> Problem to solve:
Answer these questions from the dissertation abstract:
1. What kind of GPS reference receivers supply the live measurements to the real-time inversion algorithm?
2. What three approaches were used to construct the state space models?
3. What time to alarm in the aircraft does the Wide Area Augmentation System pair with its positioning accuracy?

> Extract to read:
+---+

Posted on:2003-10-13Degree:Ph.DType:Dissertation
University:Stanford UniversityCandidate:Hansen, Andrew JakobFull Text:PDF
GTID:1460390011979068Subject:Engineering
Abstract/Summary:
The ionosphere is a region of partially ionized plasma in Earth's upper atmosphere distributed in layers of varying free electron density. The free electrons change the local index of refraction causing radio waves propagating in the ionosphere to be delayed and bent. Trans-ionospheric propagation of GPS radio signals transmitted from satellites provides observations, in a tomographic sense, of the electron density field by measuring the amount of delay and/or bending.; Tomographic estimation of the ionosphere is attractive for two reasons: one, the number of measurements grows as the product of the number of transmitters and receivers whereas for in situ techniques the number grows linearly in the number of sensors; two, the smoothing function of the integral operator makes the measurements most sensitive to large scale structure. A three-dimensional tomographic inversion algorithm is implemented as a real time process ingesting live measurements from a network of dual frequency GPS reference receivers.; The tomographic inversion technique is based on a state space model encompassing ionospheric parameters as well as certain measurement biases in the GPS satellite transmitters and reference receivers. Three different state space models were constructed using discrete spectra, separable lattice wavelets, and a hybrid of separable and non-separable two-dimensional wavelets.; The primary purpose of the real-time estimator is to provide an ionospheric model for correcting range delay errors on GPS measurements to differentially improve the position solution for aviation applications. Specifically, the Federal Aviation Administration is developing the Wide Area Augmentation System (WAAS) for GPS where positioning accuracy on the order of ones of meters is coupled with a six second time to alarm in the aircraft. In this application the real-time estimator ingests measurements from the GPS reference receiver network, applies the tomographic inversion to form an ionospheric model and transmits that model through a low bandwidth broadcast data link to the aircraft. Further, the estimator must provide a confidence interval for each and every correction to protect the navigation solution. Indeed this latter function is the most ambitious and critical in safety of life operations such as precision approach.

+---+

> Given records:
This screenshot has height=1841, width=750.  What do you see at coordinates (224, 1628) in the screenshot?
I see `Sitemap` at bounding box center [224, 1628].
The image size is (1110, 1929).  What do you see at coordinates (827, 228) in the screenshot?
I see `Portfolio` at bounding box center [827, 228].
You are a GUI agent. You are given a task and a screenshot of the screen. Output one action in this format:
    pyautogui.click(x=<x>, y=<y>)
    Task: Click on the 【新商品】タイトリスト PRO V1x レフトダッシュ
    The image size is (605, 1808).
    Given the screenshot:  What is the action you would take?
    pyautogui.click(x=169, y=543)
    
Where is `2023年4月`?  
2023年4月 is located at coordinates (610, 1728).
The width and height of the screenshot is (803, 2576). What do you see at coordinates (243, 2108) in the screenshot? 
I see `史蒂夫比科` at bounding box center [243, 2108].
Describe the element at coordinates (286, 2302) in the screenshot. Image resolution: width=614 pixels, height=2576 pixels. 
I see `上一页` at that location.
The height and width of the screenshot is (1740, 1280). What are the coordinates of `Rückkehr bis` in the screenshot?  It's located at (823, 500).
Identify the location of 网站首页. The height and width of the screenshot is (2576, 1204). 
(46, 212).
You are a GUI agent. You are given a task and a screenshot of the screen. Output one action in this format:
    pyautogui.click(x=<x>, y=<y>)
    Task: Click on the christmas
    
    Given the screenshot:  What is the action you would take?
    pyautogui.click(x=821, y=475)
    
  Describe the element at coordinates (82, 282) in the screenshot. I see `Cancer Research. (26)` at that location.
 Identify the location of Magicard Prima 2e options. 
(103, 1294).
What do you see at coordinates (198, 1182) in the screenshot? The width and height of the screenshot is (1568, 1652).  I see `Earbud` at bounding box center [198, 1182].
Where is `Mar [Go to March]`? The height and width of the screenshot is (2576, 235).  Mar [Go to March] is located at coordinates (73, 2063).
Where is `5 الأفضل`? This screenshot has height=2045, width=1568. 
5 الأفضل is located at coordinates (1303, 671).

+---+

> Answer to this task:
1. A network of dual frequency GPS reference receivers.
2. Discrete spectra, separable lattice wavelets, and a hybrid of separable and non-separable two-dimensional wavelets.
3. Six seconds.